[SUPPLIED DATA Boundary: Start]

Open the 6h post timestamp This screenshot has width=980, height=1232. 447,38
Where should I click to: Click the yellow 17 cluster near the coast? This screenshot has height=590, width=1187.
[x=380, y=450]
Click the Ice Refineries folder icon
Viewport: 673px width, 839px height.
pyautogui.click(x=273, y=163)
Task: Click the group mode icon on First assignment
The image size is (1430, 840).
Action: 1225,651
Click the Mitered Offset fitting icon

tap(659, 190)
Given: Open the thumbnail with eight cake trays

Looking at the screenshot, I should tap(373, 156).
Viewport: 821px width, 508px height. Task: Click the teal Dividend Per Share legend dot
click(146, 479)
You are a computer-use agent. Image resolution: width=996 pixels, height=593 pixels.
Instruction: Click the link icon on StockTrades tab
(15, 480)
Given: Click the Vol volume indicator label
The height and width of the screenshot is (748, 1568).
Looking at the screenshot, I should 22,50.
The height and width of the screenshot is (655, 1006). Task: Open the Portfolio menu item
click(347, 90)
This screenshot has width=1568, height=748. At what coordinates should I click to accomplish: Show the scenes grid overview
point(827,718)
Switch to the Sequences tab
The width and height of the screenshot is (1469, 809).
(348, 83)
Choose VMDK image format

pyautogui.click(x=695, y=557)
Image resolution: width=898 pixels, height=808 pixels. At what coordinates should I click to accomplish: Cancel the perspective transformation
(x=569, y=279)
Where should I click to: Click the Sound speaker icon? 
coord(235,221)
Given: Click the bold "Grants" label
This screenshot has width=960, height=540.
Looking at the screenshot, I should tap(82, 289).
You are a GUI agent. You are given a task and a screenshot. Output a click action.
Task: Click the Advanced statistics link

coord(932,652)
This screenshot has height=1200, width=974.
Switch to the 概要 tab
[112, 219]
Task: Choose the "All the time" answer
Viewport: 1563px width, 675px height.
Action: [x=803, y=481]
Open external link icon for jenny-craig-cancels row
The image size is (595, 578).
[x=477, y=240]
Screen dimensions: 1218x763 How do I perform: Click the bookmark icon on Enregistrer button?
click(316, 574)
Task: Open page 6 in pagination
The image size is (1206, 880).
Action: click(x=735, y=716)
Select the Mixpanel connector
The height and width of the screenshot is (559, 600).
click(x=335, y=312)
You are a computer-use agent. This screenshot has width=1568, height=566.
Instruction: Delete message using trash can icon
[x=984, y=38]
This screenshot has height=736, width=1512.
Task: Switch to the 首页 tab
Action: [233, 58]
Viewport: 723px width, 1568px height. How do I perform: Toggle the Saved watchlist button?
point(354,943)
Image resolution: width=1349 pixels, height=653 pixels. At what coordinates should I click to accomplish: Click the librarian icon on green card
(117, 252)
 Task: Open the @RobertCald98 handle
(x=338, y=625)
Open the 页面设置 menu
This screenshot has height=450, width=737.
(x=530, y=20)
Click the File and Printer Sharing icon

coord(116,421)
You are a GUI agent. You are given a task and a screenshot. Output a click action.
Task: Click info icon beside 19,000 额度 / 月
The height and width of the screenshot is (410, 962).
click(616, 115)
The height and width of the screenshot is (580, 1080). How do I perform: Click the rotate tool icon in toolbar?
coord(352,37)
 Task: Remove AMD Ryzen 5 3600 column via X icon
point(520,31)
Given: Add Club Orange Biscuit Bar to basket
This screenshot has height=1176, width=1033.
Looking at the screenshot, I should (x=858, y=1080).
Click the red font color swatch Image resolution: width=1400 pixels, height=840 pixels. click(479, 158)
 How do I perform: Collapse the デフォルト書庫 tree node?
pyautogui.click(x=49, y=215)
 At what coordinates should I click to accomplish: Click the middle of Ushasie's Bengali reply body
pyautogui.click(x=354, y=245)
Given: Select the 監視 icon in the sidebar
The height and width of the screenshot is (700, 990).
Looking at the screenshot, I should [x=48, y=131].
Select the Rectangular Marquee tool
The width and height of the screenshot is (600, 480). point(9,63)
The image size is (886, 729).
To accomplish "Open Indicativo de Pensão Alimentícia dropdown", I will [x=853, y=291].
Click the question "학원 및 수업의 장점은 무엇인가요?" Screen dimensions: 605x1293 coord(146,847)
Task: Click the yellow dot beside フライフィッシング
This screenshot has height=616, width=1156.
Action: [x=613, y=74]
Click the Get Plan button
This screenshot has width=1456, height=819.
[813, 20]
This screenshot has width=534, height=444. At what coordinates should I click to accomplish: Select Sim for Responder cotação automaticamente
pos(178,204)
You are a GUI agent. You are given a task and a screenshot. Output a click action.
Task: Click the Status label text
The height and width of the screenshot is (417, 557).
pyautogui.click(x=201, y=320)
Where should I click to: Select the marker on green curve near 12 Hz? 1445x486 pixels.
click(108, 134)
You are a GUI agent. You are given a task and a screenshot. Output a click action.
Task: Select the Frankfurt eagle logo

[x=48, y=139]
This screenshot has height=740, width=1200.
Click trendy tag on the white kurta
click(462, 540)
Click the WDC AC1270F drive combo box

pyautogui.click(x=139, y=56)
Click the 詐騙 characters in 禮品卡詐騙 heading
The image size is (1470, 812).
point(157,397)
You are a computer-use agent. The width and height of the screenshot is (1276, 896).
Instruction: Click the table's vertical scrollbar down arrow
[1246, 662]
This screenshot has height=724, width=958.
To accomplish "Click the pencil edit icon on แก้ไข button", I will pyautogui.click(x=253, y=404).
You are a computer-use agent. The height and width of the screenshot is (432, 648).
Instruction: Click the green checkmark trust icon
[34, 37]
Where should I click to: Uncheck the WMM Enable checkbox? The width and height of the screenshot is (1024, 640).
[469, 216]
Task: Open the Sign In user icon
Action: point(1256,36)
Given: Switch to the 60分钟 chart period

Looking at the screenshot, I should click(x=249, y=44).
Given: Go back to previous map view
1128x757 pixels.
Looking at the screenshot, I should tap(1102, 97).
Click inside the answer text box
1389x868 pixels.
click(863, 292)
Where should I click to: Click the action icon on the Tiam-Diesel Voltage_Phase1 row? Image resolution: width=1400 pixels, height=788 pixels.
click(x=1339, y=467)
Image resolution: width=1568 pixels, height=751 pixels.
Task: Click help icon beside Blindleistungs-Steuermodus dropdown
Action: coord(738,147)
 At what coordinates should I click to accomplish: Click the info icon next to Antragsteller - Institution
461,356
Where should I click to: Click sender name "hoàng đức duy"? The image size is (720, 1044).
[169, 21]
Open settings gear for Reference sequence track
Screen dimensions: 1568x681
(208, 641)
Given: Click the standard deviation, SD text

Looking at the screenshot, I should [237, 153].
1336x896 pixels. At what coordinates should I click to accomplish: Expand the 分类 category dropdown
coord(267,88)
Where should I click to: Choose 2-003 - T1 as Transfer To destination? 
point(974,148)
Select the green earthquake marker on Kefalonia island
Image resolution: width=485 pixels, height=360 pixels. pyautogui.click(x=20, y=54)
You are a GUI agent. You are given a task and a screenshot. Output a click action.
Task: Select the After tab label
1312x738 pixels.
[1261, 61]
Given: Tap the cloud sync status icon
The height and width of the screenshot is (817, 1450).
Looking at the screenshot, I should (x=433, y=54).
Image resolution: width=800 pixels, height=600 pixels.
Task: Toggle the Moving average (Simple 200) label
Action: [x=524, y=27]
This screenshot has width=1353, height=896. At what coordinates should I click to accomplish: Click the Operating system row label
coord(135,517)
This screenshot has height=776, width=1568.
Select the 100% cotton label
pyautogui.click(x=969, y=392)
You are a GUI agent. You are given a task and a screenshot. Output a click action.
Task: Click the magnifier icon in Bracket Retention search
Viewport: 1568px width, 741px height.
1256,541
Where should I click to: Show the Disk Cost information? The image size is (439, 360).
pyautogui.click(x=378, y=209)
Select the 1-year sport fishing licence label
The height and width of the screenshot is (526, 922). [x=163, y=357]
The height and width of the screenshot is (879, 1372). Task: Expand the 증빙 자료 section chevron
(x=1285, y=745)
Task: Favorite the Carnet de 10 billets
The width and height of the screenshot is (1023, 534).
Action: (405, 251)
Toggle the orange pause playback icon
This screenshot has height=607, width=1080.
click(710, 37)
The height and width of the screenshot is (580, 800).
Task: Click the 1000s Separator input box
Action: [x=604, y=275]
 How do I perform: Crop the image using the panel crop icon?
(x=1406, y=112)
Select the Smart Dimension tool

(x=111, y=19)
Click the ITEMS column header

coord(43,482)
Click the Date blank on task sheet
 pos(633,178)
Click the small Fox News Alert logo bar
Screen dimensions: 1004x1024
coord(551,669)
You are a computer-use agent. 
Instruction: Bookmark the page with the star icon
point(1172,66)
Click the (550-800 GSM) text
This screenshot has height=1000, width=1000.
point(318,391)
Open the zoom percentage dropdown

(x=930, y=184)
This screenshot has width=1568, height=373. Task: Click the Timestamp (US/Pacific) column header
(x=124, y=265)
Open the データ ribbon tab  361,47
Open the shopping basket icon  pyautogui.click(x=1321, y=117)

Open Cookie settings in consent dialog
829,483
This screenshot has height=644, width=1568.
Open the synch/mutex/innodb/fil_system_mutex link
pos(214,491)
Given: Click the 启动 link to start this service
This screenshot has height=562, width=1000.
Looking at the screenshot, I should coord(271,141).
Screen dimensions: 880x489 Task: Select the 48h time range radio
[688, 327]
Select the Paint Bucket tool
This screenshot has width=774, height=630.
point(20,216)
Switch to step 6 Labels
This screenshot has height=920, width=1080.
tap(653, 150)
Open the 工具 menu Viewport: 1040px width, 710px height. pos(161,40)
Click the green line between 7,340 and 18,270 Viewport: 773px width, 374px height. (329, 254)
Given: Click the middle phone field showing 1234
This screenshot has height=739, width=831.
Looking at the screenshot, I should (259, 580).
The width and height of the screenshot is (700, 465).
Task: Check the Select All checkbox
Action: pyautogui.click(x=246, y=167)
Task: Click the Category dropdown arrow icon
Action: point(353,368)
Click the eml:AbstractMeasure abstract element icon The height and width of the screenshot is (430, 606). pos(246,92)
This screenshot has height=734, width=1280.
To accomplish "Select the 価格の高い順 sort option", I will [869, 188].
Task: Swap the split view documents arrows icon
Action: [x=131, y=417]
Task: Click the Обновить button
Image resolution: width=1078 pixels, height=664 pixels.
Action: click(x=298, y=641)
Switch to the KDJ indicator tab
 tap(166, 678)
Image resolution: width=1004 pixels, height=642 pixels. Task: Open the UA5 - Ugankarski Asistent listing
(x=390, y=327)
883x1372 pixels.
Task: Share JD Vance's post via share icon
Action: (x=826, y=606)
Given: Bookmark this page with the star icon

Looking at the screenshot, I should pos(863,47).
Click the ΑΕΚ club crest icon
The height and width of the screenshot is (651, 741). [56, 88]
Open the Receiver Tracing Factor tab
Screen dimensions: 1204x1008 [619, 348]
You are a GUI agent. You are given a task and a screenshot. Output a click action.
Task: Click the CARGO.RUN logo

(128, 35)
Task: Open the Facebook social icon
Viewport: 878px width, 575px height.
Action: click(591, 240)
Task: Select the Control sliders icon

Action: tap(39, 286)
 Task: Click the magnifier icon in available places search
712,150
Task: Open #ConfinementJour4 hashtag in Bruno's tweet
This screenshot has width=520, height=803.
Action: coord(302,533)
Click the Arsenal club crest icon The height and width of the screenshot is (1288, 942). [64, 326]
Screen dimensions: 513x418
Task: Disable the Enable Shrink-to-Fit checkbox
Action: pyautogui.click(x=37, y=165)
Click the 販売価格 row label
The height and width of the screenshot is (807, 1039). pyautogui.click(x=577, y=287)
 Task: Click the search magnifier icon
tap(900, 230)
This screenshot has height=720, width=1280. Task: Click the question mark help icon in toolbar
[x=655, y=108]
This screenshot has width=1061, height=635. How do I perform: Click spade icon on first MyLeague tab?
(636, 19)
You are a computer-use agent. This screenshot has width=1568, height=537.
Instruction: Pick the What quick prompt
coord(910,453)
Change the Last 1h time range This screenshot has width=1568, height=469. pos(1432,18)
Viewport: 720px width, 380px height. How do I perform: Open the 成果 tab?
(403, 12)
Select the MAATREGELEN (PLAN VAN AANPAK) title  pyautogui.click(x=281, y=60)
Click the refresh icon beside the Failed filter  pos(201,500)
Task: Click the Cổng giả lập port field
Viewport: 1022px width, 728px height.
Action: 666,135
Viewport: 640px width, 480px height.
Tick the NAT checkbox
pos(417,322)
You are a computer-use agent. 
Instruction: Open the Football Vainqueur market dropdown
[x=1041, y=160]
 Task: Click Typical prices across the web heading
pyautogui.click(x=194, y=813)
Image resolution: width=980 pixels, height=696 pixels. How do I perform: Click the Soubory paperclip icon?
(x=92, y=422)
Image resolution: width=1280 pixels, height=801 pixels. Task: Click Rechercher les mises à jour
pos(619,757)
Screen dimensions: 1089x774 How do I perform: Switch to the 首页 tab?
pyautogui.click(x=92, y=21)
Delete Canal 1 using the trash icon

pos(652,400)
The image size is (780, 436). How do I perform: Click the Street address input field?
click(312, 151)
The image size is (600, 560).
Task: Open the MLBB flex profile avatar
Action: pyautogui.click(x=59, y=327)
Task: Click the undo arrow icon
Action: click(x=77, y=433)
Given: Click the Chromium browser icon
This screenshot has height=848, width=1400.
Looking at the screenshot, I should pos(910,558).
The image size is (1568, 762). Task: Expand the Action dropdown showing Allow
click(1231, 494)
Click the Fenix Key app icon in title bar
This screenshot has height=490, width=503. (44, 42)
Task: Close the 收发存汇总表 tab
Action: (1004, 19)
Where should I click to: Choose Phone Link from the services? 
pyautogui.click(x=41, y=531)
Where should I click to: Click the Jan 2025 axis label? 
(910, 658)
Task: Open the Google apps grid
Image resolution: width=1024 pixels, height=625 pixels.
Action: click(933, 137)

[SUPPLIED DATA Boundary: End]

**TASK TO CARRY OUT:**
Considering only lines that contain the word "basket", say how many there are in the data, with no other text.

**EXPECTED ANSWER:**
2